What you should do — Only the lines from the start of the entries up to and including the line with "855.484.6853 (323, 2211)" should be written out, exactly as they stand.

Stored data entries:
========================================

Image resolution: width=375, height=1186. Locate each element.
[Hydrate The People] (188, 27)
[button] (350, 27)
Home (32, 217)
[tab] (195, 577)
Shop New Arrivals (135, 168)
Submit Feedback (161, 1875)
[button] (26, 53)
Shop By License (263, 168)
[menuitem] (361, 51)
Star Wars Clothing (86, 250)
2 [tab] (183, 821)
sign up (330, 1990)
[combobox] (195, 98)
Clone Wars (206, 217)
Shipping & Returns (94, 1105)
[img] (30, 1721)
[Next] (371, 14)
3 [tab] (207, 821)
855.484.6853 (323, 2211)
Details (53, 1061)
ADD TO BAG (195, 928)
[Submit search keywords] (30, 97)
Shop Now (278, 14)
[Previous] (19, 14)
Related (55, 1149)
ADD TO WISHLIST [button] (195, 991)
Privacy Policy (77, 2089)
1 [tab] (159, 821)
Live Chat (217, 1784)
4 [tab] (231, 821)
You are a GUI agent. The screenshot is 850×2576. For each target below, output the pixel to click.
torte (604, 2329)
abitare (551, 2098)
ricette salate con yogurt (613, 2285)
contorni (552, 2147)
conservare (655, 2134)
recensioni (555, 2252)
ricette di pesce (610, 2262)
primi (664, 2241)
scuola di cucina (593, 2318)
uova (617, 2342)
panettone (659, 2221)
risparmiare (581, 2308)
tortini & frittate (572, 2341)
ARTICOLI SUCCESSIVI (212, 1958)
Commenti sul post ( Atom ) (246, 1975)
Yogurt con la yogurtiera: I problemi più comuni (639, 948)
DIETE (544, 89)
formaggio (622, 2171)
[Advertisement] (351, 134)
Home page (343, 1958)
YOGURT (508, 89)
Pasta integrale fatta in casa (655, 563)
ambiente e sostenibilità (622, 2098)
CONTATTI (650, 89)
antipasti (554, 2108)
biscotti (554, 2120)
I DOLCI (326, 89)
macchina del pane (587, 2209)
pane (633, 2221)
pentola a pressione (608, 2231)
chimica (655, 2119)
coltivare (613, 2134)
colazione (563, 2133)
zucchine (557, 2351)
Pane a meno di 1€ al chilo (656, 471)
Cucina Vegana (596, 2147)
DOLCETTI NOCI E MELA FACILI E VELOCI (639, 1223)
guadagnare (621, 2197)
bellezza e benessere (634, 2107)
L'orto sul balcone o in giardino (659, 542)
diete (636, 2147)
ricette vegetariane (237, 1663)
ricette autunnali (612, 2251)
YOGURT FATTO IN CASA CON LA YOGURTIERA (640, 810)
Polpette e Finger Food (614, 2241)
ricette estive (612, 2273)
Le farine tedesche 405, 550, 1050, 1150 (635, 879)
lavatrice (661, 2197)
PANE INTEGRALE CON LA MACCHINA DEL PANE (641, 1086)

========================================

Exercise output —
Image resolution: width=375, height=1186. Locate each element.
[Hydrate The People] (188, 27)
[button] (350, 27)
Home (32, 217)
[tab] (195, 577)
Shop New Arrivals (135, 168)
Submit Feedback (161, 1875)
[button] (26, 53)
Shop By License (263, 168)
[menuitem] (361, 51)
Star Wars Clothing (86, 250)
2 [tab] (183, 821)
sign up (330, 1990)
[combobox] (195, 98)
Clone Wars (206, 217)
Shipping & Returns (94, 1105)
[img] (30, 1721)
[Next] (371, 14)
3 [tab] (207, 821)
855.484.6853 (323, 2211)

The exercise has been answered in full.